Each contributor brought a unique perspective: technical insight into how GenAI tools behave in review environments, first-hand experience of practitioner and court-rule ambiguity, and knowledge of the operational challenges faced by busy litigation teams.

Imogen Jones states: “The guide emphasises the need for structured testing, validation and proper oversight in the application of GenAI, which is key to ensuring the integrity of the current disclosure process is maintained and to ensure that there are measurable outputs which the court can consider.
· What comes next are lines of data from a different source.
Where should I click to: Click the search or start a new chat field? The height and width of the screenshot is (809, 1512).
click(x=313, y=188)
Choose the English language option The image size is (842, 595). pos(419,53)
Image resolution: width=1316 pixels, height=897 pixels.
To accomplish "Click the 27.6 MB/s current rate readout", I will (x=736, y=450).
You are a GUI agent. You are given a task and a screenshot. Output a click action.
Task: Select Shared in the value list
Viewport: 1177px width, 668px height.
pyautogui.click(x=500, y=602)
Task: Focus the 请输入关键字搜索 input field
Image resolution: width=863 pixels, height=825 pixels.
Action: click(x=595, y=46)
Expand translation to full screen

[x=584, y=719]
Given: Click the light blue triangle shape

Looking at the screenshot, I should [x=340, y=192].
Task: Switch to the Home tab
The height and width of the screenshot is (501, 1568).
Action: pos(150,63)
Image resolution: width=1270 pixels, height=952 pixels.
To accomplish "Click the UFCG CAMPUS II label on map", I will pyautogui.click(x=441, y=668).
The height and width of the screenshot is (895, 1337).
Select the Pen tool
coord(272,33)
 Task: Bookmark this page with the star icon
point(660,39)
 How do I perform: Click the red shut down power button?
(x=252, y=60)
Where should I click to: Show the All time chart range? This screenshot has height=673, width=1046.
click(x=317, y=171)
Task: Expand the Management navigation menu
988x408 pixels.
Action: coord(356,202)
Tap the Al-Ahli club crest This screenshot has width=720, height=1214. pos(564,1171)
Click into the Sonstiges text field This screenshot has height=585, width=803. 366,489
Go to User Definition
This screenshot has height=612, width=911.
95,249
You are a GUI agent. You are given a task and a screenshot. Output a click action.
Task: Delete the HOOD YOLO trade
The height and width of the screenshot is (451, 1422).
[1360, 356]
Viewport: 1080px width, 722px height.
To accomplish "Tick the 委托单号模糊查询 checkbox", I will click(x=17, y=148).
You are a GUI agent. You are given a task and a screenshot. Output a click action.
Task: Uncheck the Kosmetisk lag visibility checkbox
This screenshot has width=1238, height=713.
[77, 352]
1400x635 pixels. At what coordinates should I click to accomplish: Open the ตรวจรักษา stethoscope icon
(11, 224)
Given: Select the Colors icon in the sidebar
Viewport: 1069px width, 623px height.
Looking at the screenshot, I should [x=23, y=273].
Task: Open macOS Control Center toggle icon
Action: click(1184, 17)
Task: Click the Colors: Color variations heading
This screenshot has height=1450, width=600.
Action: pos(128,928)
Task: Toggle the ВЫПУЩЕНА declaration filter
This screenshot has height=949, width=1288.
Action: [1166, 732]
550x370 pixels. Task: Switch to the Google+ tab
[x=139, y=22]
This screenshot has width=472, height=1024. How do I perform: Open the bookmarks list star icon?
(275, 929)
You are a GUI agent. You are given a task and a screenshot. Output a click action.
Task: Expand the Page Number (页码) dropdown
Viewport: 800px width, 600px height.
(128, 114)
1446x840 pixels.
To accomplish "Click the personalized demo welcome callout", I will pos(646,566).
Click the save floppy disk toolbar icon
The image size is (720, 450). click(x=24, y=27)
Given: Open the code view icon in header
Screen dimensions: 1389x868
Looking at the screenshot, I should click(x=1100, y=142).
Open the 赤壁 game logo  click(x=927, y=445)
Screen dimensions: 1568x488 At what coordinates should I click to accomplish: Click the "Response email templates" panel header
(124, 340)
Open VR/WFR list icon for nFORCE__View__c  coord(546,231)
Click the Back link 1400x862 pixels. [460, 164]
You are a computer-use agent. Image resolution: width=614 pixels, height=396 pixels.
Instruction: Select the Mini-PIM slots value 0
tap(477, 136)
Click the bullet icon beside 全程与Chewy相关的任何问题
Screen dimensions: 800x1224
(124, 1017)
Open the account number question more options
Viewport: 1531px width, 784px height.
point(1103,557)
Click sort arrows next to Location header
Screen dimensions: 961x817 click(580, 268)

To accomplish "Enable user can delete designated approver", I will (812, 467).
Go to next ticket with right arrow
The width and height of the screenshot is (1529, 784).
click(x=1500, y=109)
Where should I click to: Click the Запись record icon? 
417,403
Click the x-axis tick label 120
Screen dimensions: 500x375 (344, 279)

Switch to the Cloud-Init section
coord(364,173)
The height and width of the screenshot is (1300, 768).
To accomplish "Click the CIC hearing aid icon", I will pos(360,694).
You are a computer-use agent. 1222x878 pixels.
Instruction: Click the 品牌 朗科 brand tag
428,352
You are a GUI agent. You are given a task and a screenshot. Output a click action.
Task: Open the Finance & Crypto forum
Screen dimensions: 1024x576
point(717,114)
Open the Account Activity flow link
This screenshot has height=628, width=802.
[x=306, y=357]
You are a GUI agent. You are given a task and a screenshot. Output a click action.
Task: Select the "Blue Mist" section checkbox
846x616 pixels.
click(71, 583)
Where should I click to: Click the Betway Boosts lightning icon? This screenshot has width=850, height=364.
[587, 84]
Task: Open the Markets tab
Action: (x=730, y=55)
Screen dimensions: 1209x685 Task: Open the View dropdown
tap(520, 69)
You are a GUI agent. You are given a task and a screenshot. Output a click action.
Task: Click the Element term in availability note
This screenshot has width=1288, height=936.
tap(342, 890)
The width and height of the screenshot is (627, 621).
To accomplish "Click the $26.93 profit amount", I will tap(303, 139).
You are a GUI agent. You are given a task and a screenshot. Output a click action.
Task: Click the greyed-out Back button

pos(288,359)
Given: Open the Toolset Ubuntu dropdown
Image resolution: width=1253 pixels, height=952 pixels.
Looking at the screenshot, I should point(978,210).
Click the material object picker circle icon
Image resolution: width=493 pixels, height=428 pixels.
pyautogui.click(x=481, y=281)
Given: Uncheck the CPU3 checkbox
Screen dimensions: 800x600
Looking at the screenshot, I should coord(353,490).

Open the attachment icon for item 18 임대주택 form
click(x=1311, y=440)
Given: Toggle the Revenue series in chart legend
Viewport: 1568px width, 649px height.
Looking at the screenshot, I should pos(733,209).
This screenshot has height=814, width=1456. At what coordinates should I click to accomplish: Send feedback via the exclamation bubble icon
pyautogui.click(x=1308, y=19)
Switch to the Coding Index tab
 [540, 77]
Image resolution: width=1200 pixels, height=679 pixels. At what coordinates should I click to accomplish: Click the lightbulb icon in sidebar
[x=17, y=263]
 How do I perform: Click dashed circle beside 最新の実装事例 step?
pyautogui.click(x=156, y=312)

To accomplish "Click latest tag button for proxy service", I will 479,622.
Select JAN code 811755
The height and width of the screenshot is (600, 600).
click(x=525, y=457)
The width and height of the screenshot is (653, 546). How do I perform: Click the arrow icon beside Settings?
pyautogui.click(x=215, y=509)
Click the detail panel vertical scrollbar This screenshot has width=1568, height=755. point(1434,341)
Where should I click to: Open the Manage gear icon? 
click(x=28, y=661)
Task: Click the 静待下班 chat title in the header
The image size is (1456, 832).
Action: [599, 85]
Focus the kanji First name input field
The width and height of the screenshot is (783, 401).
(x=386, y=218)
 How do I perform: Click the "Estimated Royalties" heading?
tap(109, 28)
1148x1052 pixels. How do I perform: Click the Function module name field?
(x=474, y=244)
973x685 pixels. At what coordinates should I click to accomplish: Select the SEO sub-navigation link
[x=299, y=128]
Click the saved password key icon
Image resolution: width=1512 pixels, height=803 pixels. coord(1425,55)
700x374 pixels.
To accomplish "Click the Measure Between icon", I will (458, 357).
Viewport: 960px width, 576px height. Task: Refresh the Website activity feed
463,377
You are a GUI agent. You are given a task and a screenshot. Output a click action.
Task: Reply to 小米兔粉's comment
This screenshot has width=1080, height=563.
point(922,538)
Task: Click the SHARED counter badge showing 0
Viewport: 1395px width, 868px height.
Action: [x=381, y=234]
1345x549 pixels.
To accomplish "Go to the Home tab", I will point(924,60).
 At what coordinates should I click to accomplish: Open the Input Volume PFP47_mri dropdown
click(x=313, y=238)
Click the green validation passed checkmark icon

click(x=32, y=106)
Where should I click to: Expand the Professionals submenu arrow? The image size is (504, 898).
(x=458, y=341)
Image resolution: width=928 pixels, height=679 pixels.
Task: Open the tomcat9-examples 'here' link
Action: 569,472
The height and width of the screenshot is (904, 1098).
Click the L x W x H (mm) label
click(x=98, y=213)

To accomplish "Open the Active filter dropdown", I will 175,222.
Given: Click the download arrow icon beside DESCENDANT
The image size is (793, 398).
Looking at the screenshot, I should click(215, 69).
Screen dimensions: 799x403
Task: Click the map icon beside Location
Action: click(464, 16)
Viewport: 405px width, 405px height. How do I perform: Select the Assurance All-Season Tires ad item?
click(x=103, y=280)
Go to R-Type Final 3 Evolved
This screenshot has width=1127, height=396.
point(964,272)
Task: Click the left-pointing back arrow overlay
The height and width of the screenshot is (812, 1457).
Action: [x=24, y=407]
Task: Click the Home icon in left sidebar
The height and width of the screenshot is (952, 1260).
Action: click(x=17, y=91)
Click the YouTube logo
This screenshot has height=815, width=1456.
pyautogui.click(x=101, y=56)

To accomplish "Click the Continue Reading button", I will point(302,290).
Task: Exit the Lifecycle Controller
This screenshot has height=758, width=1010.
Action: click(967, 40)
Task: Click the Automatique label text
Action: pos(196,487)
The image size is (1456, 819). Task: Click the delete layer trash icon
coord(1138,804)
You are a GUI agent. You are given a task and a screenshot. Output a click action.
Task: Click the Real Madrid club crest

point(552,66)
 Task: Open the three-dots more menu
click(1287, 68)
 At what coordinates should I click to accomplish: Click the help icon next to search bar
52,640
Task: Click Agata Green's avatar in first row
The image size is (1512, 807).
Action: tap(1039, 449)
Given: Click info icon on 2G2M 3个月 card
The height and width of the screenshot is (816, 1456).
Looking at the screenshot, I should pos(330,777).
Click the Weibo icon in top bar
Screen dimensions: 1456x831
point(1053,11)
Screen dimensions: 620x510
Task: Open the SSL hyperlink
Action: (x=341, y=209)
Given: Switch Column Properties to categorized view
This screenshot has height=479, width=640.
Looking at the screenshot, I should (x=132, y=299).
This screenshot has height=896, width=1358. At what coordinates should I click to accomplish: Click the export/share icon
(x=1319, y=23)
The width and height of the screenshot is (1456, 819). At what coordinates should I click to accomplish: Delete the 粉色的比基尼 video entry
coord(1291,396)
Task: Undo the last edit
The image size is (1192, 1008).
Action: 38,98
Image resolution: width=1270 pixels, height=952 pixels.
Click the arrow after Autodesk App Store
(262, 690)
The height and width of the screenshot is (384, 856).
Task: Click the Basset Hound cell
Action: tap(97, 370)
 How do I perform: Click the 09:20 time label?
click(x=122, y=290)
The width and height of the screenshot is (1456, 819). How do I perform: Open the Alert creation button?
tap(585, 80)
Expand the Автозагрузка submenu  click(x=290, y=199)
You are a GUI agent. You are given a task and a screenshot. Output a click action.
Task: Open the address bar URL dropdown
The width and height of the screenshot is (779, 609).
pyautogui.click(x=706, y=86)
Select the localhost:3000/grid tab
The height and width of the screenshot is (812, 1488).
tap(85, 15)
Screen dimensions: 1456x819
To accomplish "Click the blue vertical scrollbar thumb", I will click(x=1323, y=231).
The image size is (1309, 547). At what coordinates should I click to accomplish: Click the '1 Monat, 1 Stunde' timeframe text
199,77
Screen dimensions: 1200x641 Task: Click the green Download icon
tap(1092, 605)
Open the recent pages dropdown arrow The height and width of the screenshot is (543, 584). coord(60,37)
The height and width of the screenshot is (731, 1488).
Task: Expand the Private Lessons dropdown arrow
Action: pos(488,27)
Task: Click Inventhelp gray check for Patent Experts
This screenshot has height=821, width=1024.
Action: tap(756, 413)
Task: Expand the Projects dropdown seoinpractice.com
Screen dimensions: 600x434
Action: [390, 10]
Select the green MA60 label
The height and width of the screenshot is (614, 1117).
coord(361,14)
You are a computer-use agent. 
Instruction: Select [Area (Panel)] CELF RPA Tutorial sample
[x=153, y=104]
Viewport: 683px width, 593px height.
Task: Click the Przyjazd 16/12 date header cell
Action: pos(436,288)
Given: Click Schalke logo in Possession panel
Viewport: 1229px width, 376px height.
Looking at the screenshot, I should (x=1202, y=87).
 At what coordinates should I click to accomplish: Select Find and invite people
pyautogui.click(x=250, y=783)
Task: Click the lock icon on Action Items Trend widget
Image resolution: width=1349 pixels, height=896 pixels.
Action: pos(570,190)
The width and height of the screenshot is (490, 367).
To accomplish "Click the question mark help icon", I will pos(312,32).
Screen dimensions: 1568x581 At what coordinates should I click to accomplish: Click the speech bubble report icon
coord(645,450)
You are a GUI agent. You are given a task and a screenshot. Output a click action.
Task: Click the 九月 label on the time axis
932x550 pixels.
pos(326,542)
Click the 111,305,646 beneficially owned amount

GenAI relies on non-deterministic algorithms and therefore proper testing and validation allows parties to demonstrate defensibility.”

The working group also discussed the wider strategic context: how litigation teams can safely scale GenAI adoption while maintaining consistency across matters and ensuring that their workflows will withstand judicial scrutiny if challenged.

Jonathan Howell says: “As legal practitioners navigate the evolving e-disclosure landscape, the key is striking a balance between embracing GenAI innovations and maintaining defensibility. From the outset of the project the contributors have recognised that the future scalability of GenAI within legal teams depends not just on the underlying technology itself, but on building workflows that are transparent, auditable and adaptable to regulatory shifts.”

What comes next?

The current draft of the guide is now open for public consultation through June 2025, with a final version to be published in September 2025. The working group encourages feedback from all corners of the legal profession, lawyers, technologists, clients, and regulators, to allow the guidance to evolve in step with both the technology and the legal landscape.

As GenAI capabilities continue to mature, our collective focus must remain on building collaborative workflows that are responsible, explainable, and defensible. This guide is one small step toward that goal.